INSTRUCTIONS TO FOLLOW =
Say how many lines in the data hold "tweet". Nothing else belongs in the answer.
[Opening DATA SUPPLIED section]
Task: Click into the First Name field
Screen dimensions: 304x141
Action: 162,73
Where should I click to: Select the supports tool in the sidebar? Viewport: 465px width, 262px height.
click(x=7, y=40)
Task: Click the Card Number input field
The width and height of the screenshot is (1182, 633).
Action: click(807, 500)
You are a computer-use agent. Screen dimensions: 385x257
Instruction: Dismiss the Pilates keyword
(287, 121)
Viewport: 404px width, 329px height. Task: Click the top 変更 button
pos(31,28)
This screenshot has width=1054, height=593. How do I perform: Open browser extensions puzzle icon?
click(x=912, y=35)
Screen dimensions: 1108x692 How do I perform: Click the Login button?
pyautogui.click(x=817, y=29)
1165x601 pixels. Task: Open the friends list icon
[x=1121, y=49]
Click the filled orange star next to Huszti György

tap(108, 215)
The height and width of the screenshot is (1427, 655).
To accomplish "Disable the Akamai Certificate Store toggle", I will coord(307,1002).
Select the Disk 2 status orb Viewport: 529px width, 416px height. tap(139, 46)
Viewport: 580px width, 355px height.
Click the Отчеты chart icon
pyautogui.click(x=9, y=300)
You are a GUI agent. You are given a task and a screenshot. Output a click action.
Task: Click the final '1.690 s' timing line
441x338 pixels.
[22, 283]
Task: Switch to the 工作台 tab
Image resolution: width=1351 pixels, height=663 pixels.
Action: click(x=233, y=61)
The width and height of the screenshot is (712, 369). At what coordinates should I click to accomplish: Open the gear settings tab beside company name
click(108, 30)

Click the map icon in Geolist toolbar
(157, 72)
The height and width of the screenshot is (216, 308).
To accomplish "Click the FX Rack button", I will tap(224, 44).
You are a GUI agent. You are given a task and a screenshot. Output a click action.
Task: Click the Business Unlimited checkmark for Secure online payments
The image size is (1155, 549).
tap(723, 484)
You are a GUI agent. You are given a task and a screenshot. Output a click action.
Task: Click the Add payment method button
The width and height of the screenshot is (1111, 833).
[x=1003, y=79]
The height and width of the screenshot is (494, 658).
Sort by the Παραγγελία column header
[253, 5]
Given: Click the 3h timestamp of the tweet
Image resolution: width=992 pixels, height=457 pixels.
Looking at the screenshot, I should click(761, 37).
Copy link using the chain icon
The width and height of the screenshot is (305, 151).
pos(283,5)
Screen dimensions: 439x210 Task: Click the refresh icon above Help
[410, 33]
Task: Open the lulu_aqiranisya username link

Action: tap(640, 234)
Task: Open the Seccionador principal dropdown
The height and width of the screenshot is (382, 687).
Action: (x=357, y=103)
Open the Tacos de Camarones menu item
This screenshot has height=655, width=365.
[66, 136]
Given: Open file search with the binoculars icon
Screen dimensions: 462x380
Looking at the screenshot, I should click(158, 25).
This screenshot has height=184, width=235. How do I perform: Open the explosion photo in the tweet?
[Closing DATA SUPPLIED section]
SOLUTION FOR THIS EXERCISE =
2